Of women, Mary and Queen Elizabeth, And Anne, all silent in a musing death;
And William's Mary, and Mary, Queen of Scots, And consort-queens whose names oblivion blots;
And several more whose chronicle one sees Adorning ancient royal pedigrees.
- Now, as they drowsed on, freed from Life's old thrall, And heedless, save of things exceptional,
Said one: "What means this throbbing thudding sound That reaches to us here from overground;
"A sound of chisels, augers, planes, and saws, Infringing all ecclesiastic laws?
"And these tons-weight of timber on us pressed, Unfelt here since we entered into rest?
"Surely, at least to us, being corpses royal, A meet repose is owing by the loyal?"
"—Perhaps a scaffold!" Mary Stuart sighed, "If such still be. It was that way I died."
"—Ods! Far more like," said he the many-wived, "That for a wedding 'tis this work's contrived.
"Ha-ha!

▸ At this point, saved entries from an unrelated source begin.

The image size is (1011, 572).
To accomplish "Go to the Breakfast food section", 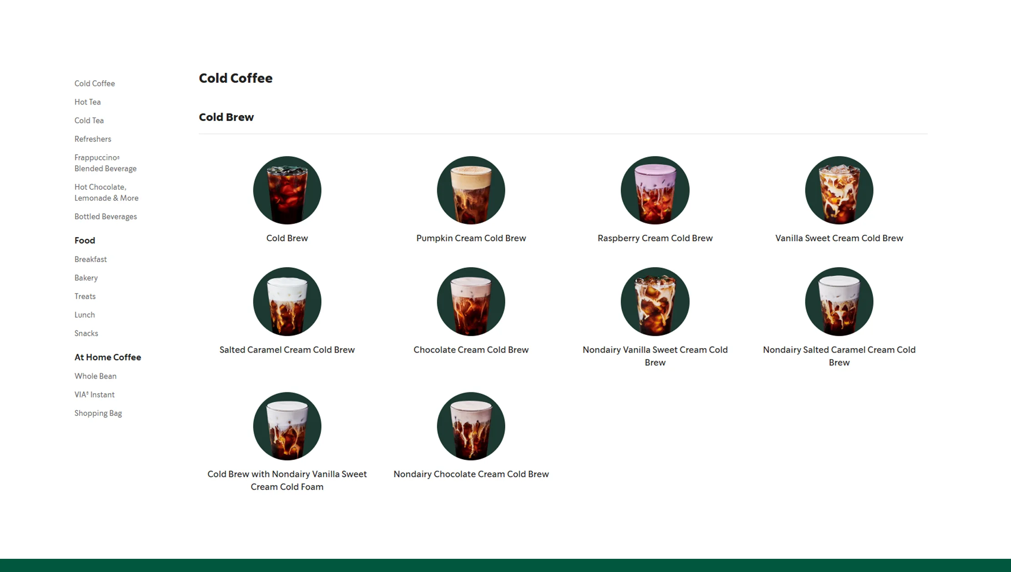I will click(x=90, y=259).

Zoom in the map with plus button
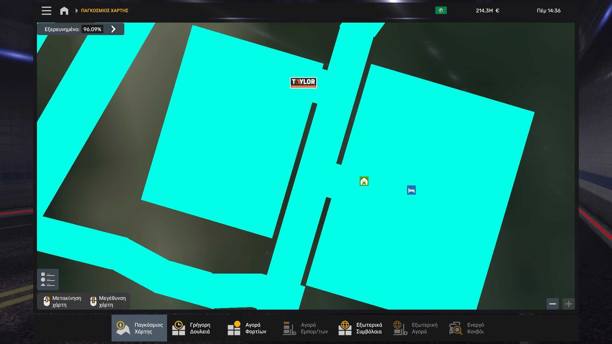click(568, 304)
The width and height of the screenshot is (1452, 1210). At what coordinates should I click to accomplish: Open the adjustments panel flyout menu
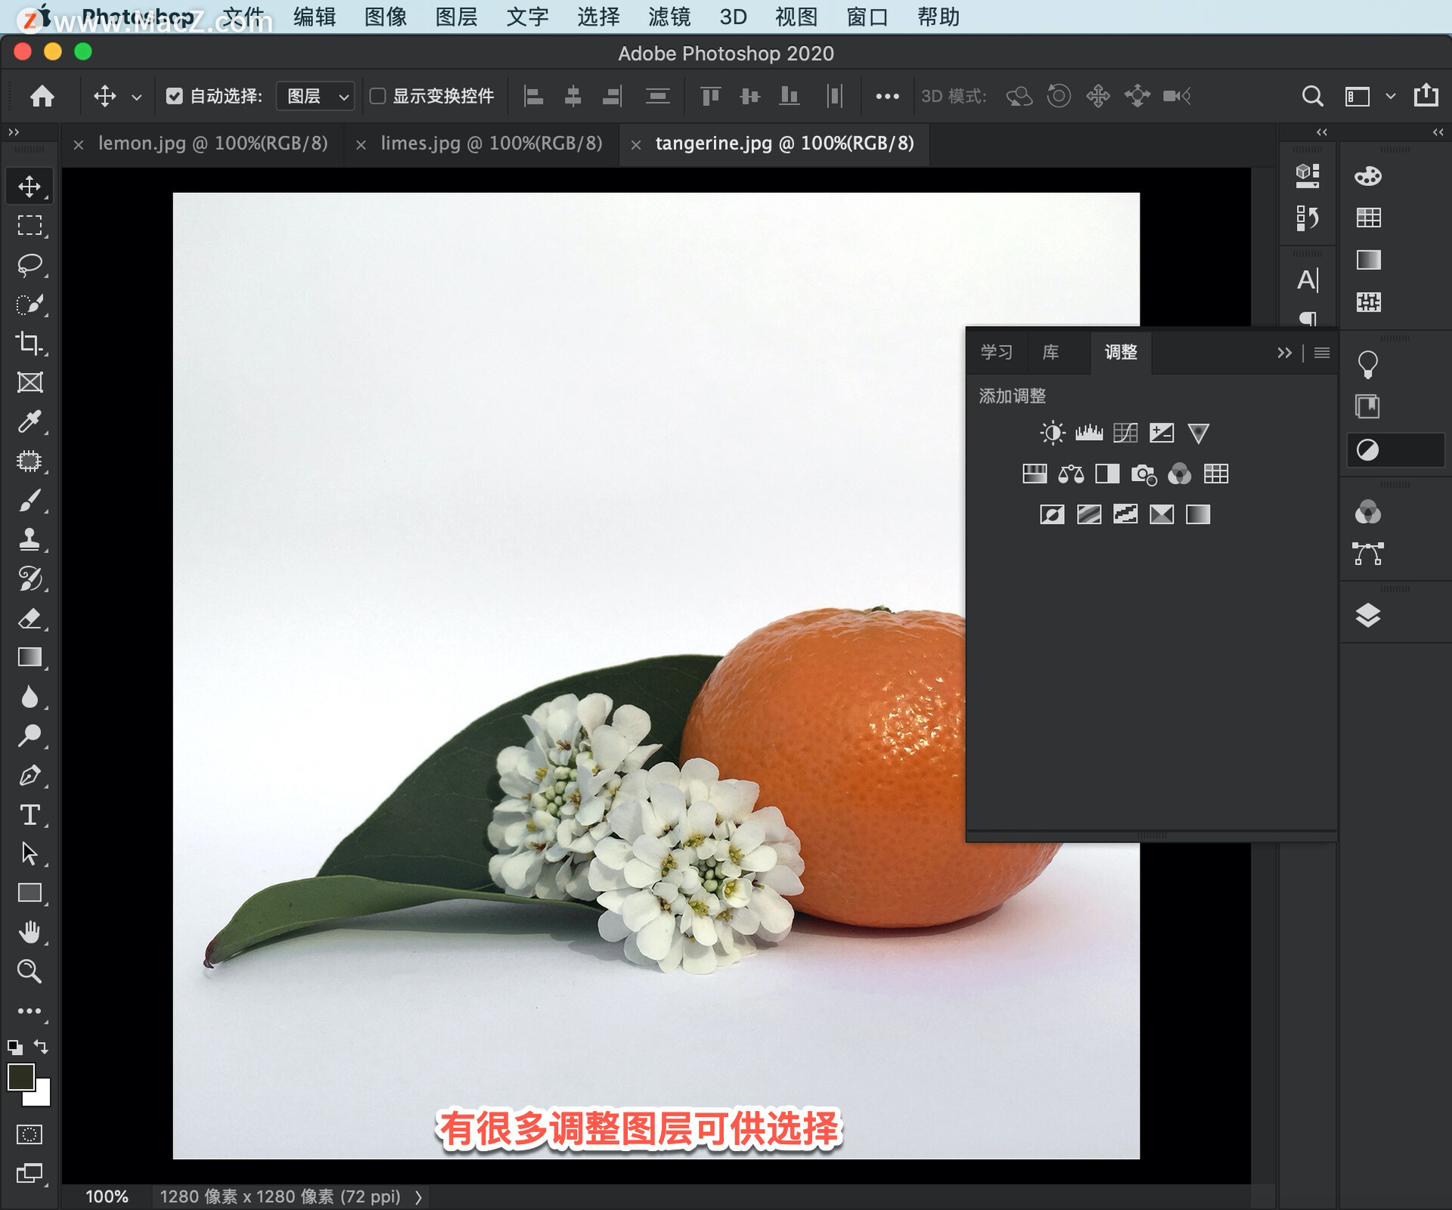click(1322, 352)
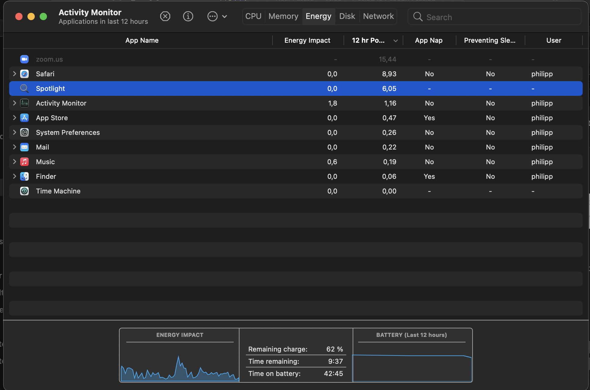Click the Music app note icon
Screen dimensions: 590x390
click(x=24, y=162)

I never would bow down to Rimmon, But I had a rare time with those six women!"
"Not all at once?" gasped he who loved confession. "Nay, nay!" said Hal. "That would have been transgression."
"—They build a catafalque here, black and tall, Perhaps," mused Richard, "for some funeral?"
And Anne chimed in: "Ah, yes: it maybe so!" "Nay!" squeaked Eliza. "Little you seem to know -
"Clearly 'tis for some crowning here in state, As they crowned us at our long bygone date;
"Though we'd no such a power of carpentry, But let the ancient architecture be;
"If I were up there where the parsons sit, In one of my gold robes, I'd see to it!"
"But you are not," Charles chuckled. "You are here, And never will know the sun again, my dear!"
"Yea," whispered those whom no one had addressed; "With slow, sad march, amid a folk distressed, We were brought here, to take our dusty rest.
"And here, alas, in darkness laid below, We'll wait and listen, and endure the show . . . Clamour dogs kingship; afterwards not so!"
The chimes called midnight, just at interlune, And the daytime talk of the Roman investigations Was checked by silence, save for the husky tune The bubbling waters played near the excavations.
And a warm air came up from underground, And a flutter, as of a filmy shape unsepulchred, That collected itself, and waited, and looked around: Nothing was seen, but utterances could be heard:
Those of the goddess whose shrine was beneath the pile Of the God with the baldachined altar overhead: "And what did you get by raising this nave and aisle Close on the site of the temple I tenanted?
"The notes of your organ have thrilled down out of view To the earth-clogged wrecks of my edifice many a year, Though stately and shining once—ay, long ere you Had set up crucifix and candle here.